Kerstin Herter: Die Stimme gegen digitalen Stress

04. März 2021

Durchschnittlich verbringt ein Mensch fast vier Stunden pro Tag allein am Handy. Die gesundheitlichen Risiken, die mit der intensiven Mediennutzung einhergehen, werden aber häufig ignoriert. So sind etwa die Augen oft überfordert: Reizungen, Überanstrengung und Stress sind die Folgen. Kerstin Herter möchte auf diese Probleme aufmerksam machen. Ihr Konzept „STRESSFREI.digital“ soll die Menschen dabei unterstützen, einen gesünderen Umgang mit digitalen Medien zu entwickeln.

Name: Kerstin Herter

Alter: 41

Beruf: Augenoptikerin, Diplom-Betriebswirtin, Autorin

Website: www.stressfrei.digital

Was ist STRESSFREI.digital?

STRESSFREI.digital ist ein Konzept zur Reduktion von digitalem Stress im Berufs- und Privatleben. Wir unterstützen Unternehmen und Privatpersonen dabei, digitalen Stress zu reduzieren und die Balance zwischen Digitalisierung und Gesundheit zu meistern.

Wie ist die Idee zu STRESSFREI.digital entstanden?

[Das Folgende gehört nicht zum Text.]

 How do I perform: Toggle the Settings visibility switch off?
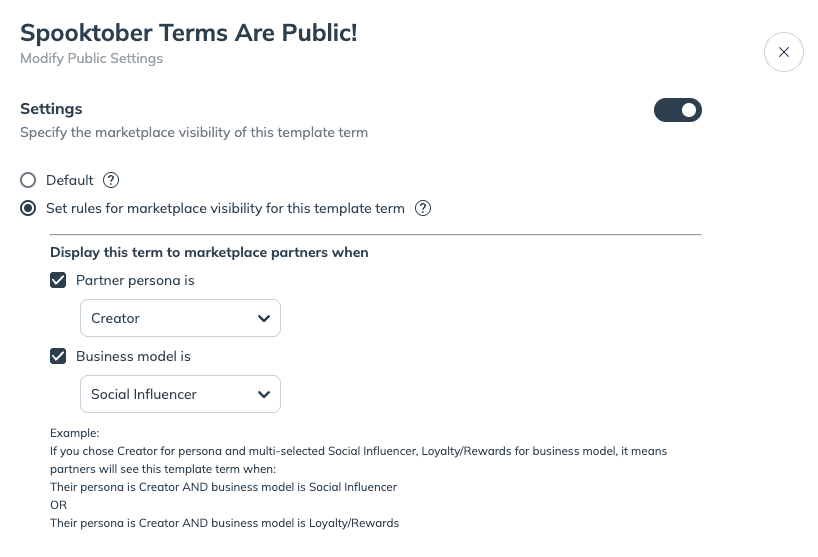(678, 110)
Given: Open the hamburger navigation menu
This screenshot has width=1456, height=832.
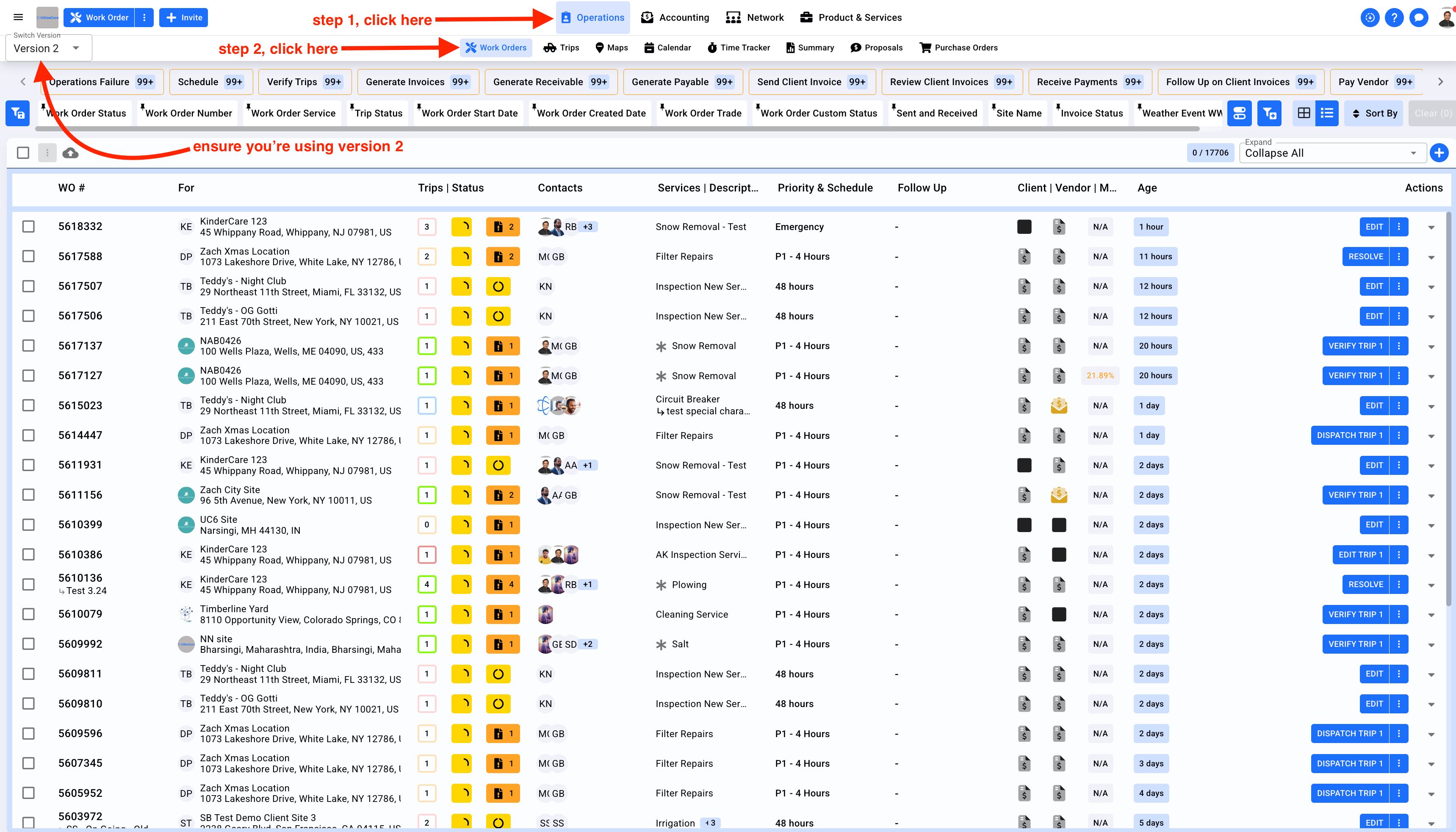Looking at the screenshot, I should pyautogui.click(x=18, y=17).
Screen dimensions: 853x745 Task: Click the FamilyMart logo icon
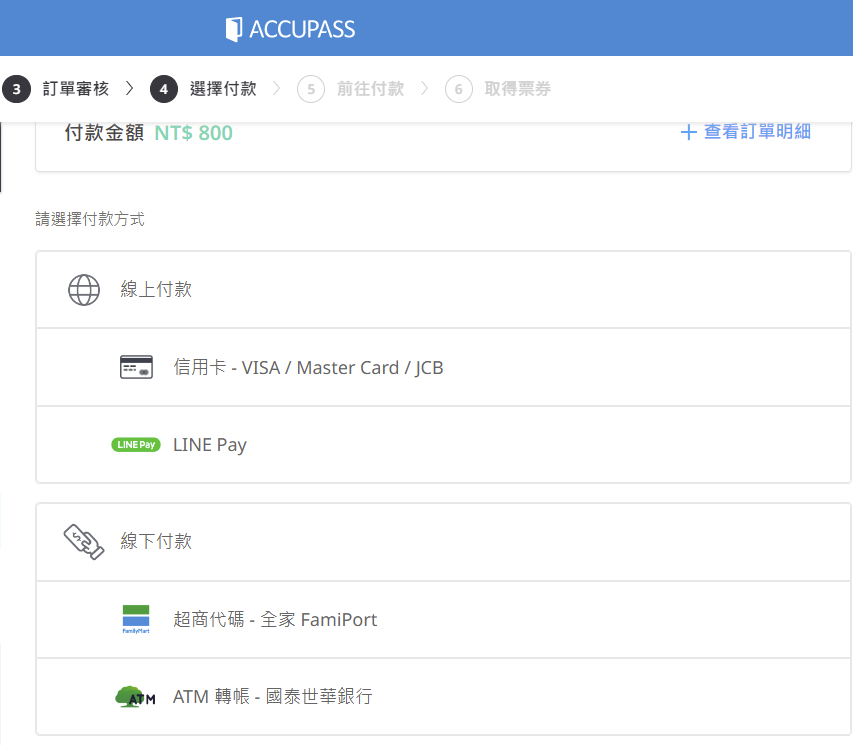(136, 620)
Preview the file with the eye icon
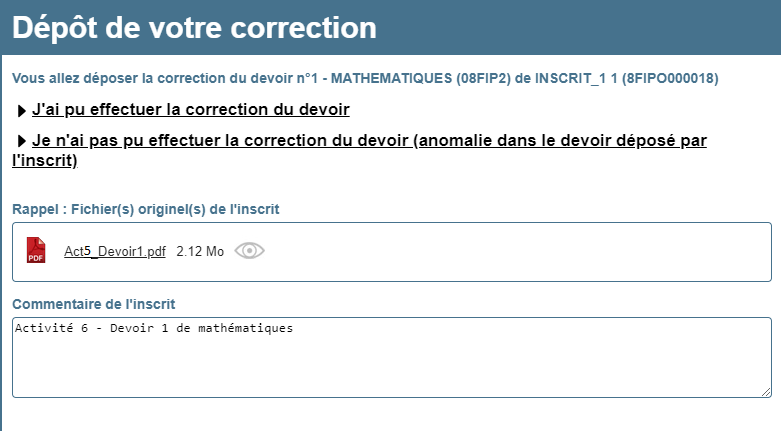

Der Stein des Anstoßes war eine Kundin, die mich als Optikerin um Rat fragte, weil sie infolge intensiver Mediennutzung gesundheitliche Probleme hatte. In diesem Moment ist mir bewusst geworden, dass unser Körper nicht auf die Bildschirmflut der digitalen Welt vorbereitet ist. Unsere Augen sind für Jäger und Sammler gemacht und nicht für den ständigen Blick auf digitale Bildschirme. Bei dauerhaft intensiver Mediennutzung sind unsere Augen überfordert und reagieren mit Reizungen, Überanstrengung und schlimmstenfalls mit einer Verschlechterung der Sehkraft. Seitdem ist es meine Mission als Optikerin, Menschen zu einem bewussten und gesunden Umgang mit digitalen Medien zu verhelfen.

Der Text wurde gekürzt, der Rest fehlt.